What the exercise asks. An exact transcription of all the data is required; the pictures are to be left out.

Exercise material.
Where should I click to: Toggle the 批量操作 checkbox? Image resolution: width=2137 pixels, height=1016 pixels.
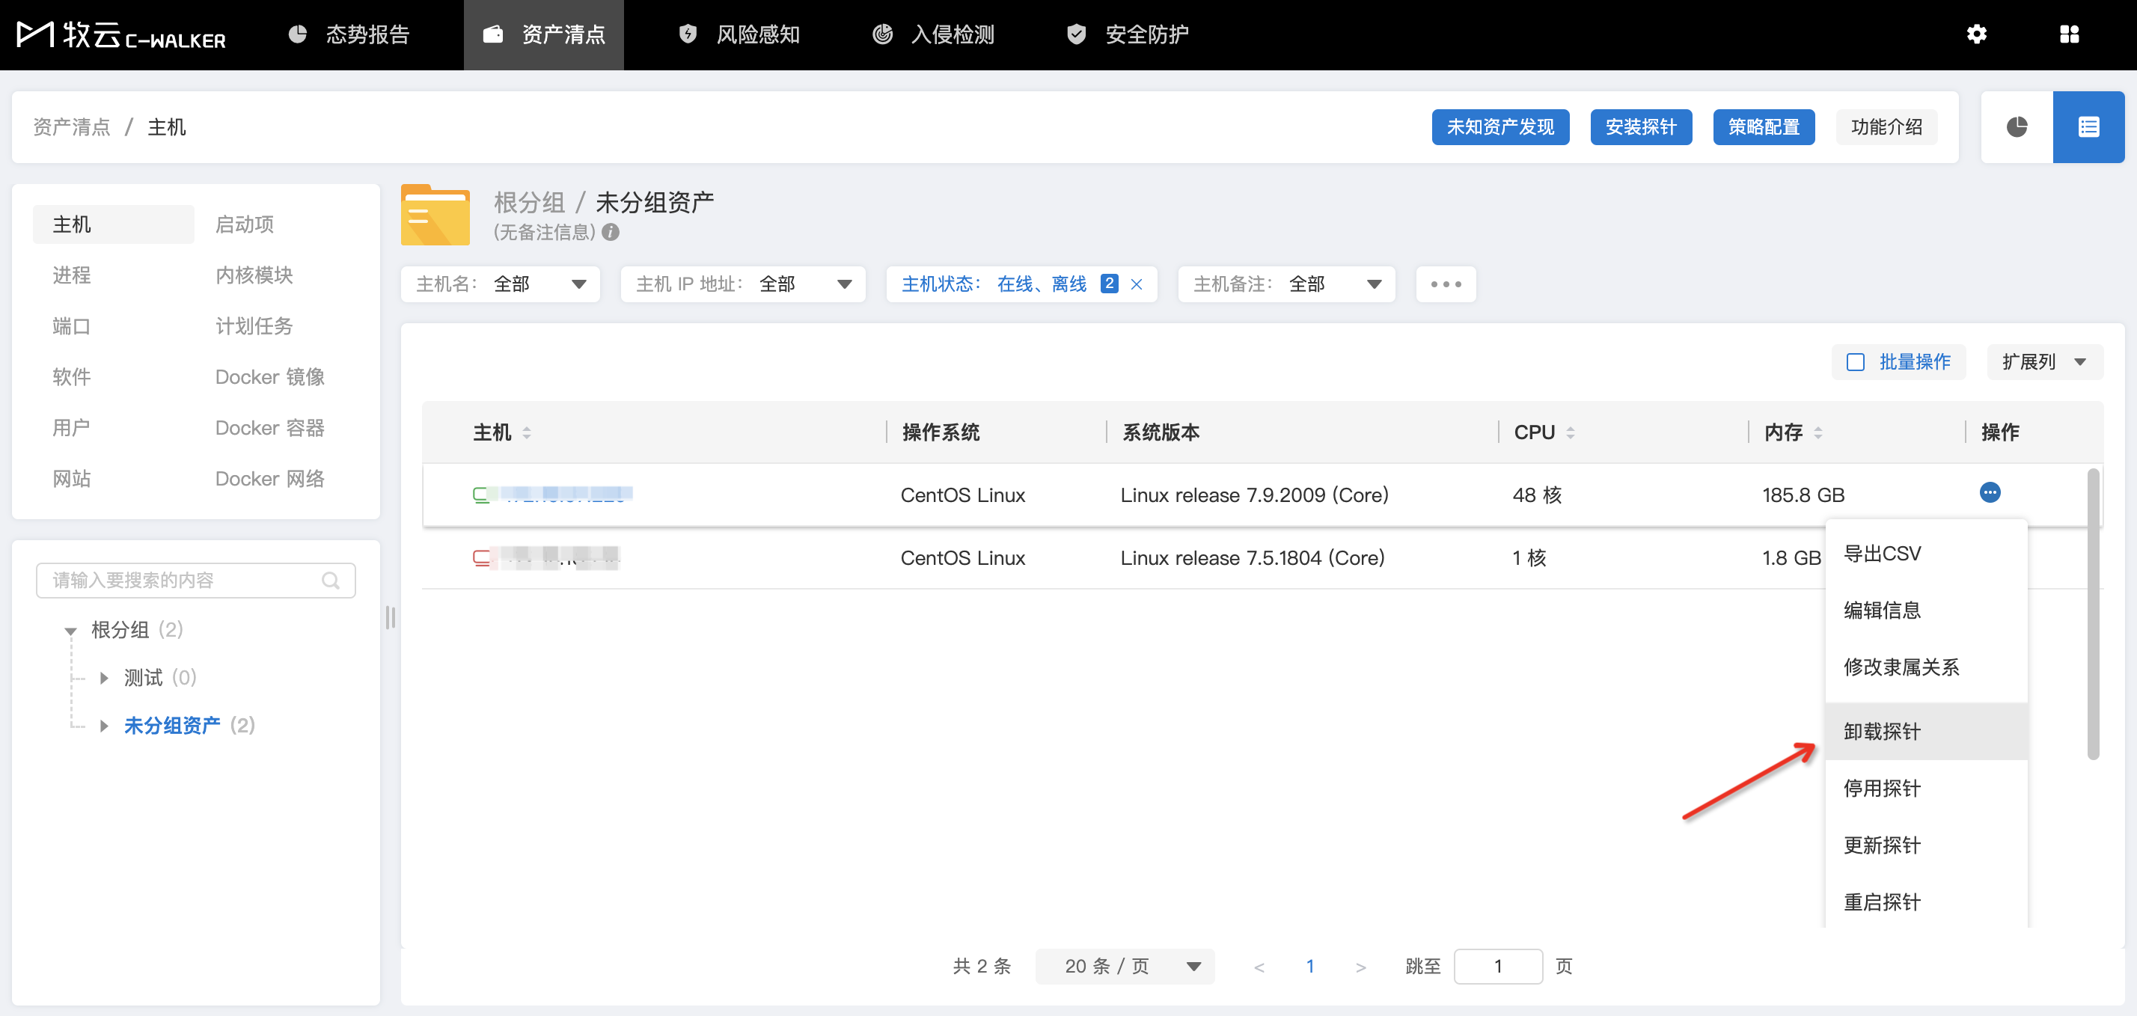click(x=1855, y=362)
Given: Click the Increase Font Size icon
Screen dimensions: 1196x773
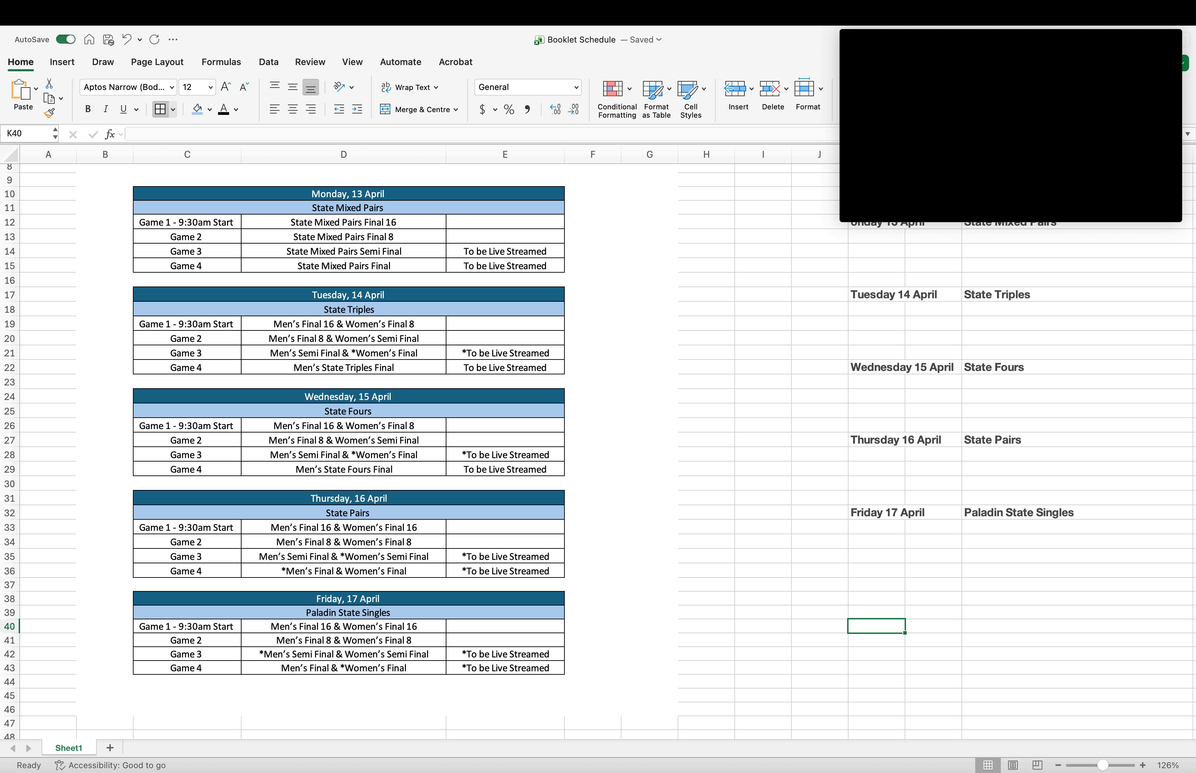Looking at the screenshot, I should (x=226, y=87).
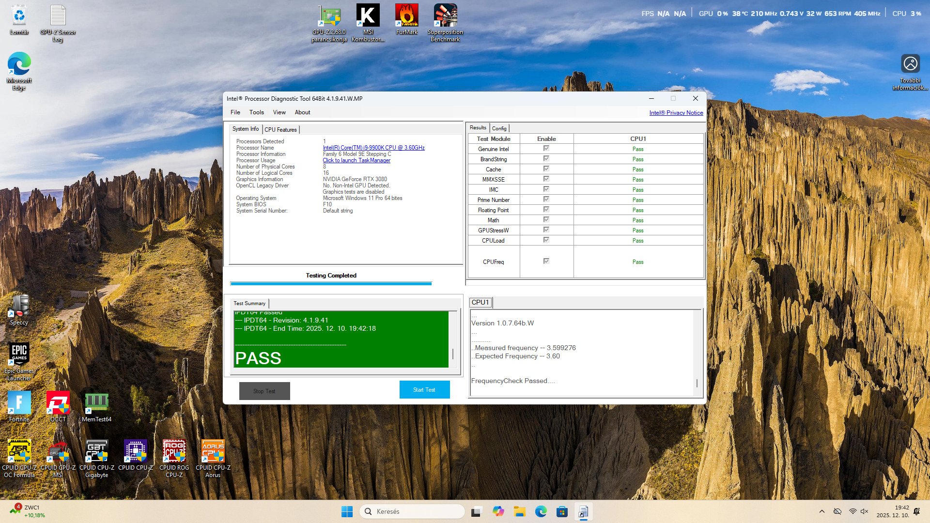Expand the system tray hidden icons chevron
The height and width of the screenshot is (523, 930).
click(x=822, y=511)
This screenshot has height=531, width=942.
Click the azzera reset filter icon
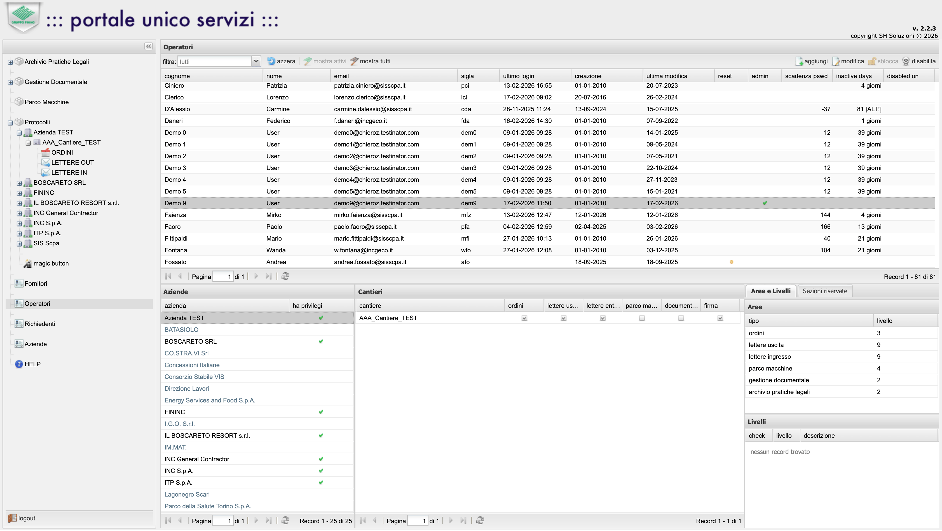tap(271, 61)
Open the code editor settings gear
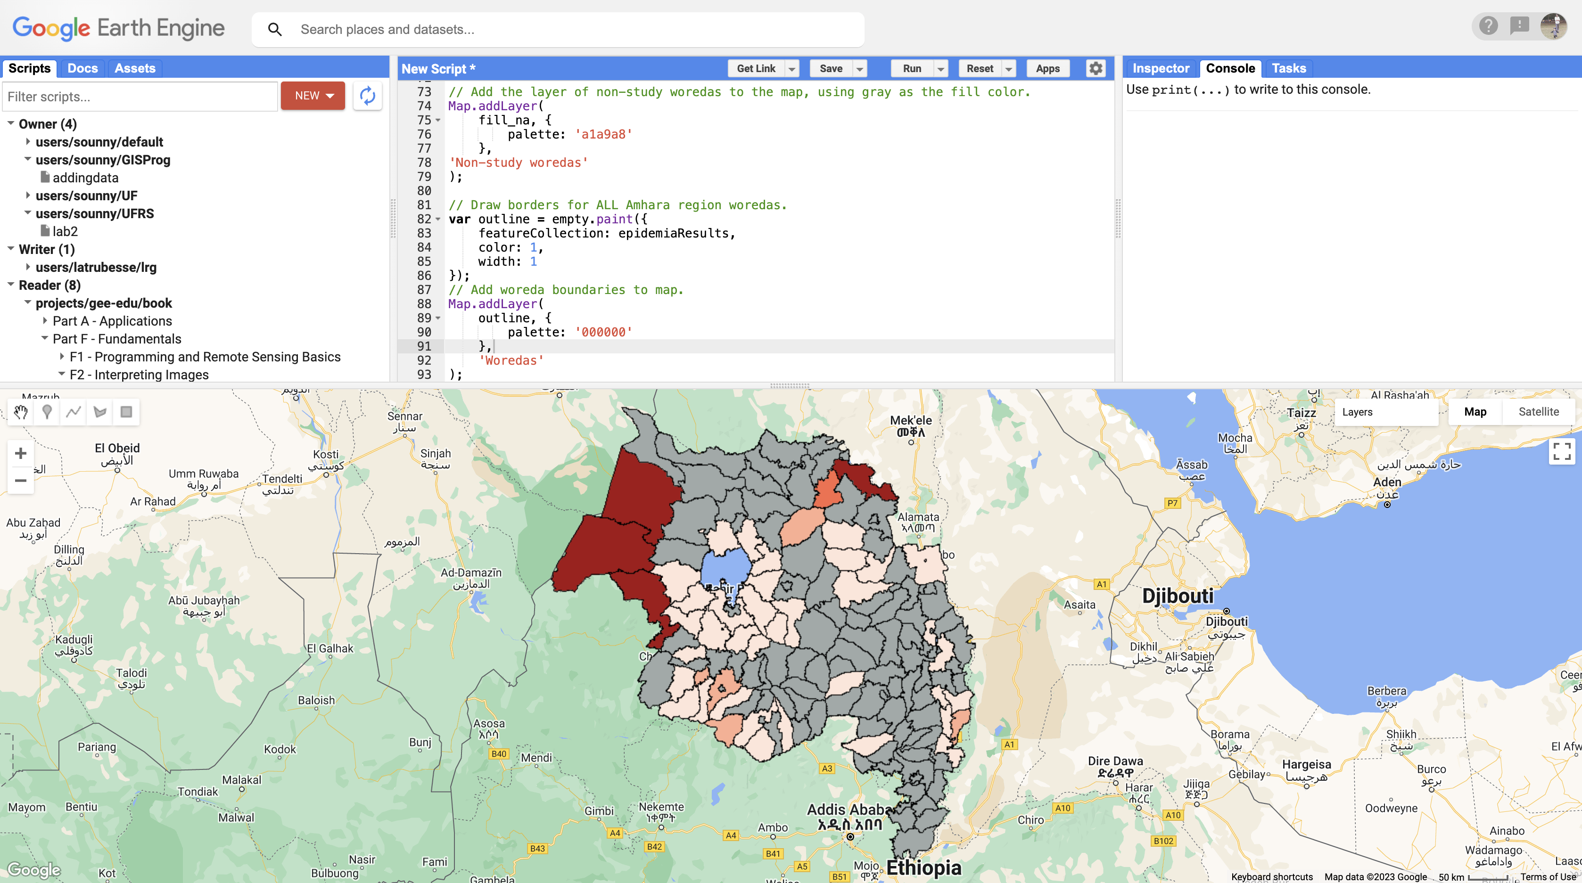The width and height of the screenshot is (1582, 883). click(x=1096, y=68)
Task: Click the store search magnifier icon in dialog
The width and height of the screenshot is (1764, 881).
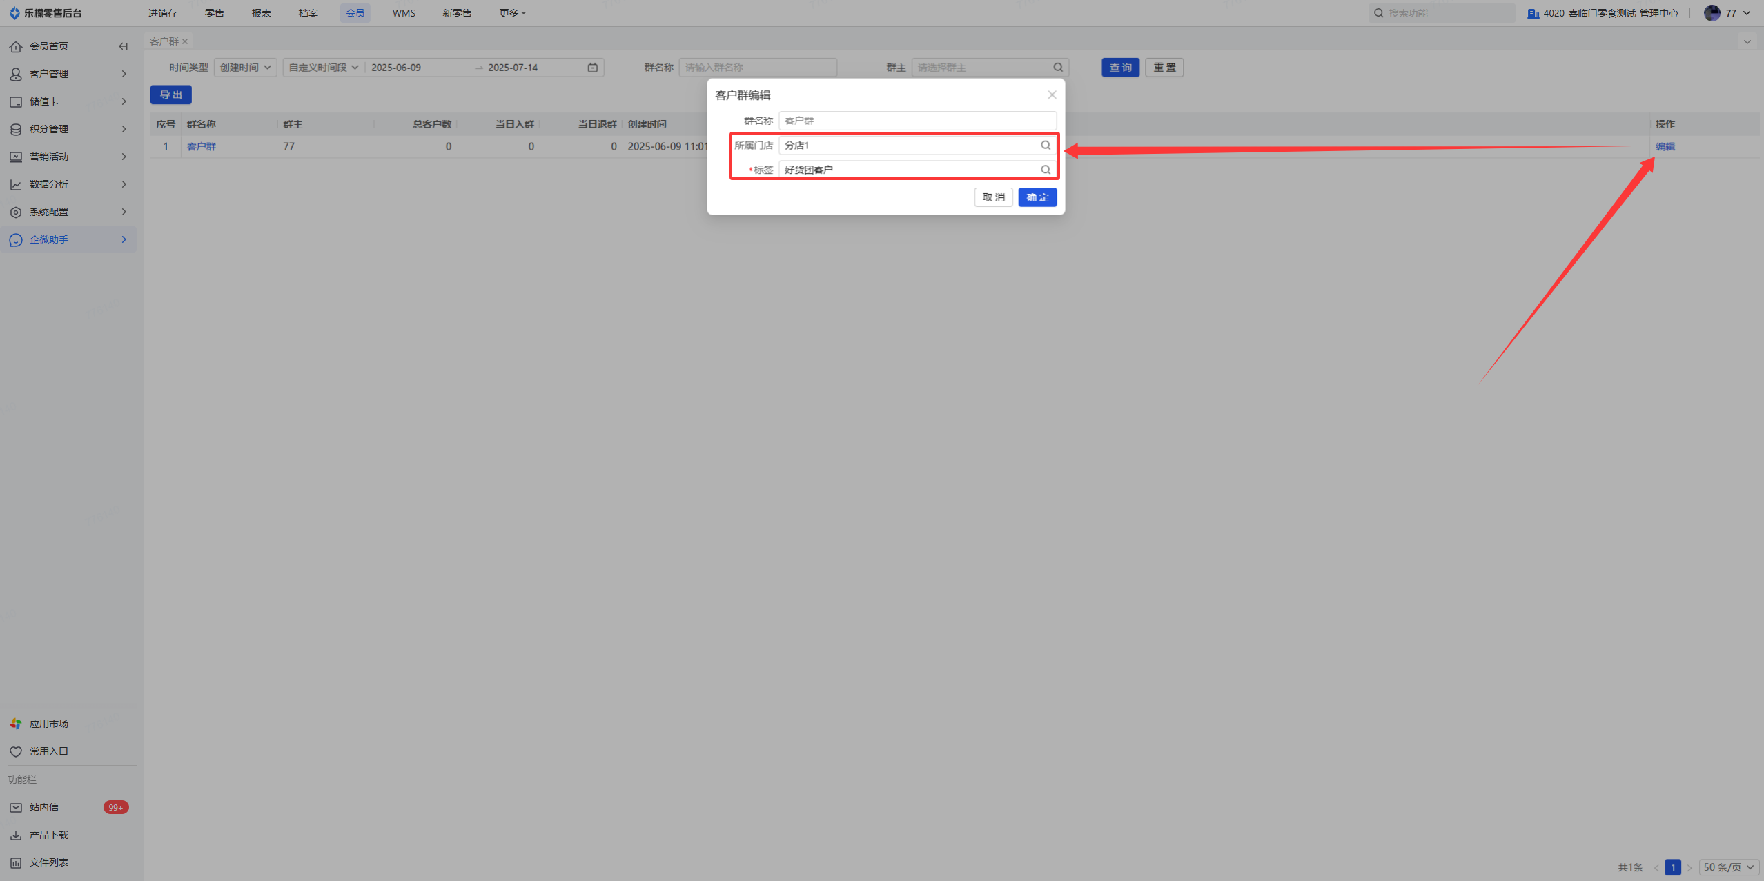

Task result.
Where should I click to: Toggle the 批量操作 checkbox? Image resolution: width=2137 pixels, height=1016 pixels.
click(x=1855, y=362)
Given: Click the Increase Font Size icon
Screen dimensions: 1196x773
Looking at the screenshot, I should (x=226, y=87).
Expand the system tray hidden icons chevron
The height and width of the screenshot is (523, 930).
click(x=822, y=511)
This screenshot has height=531, width=942.
Click the azzera reset filter icon
tap(271, 61)
Open the code editor settings gear
The width and height of the screenshot is (1582, 883). click(x=1096, y=68)
Task: Click the store search magnifier icon in dialog
The width and height of the screenshot is (1764, 881).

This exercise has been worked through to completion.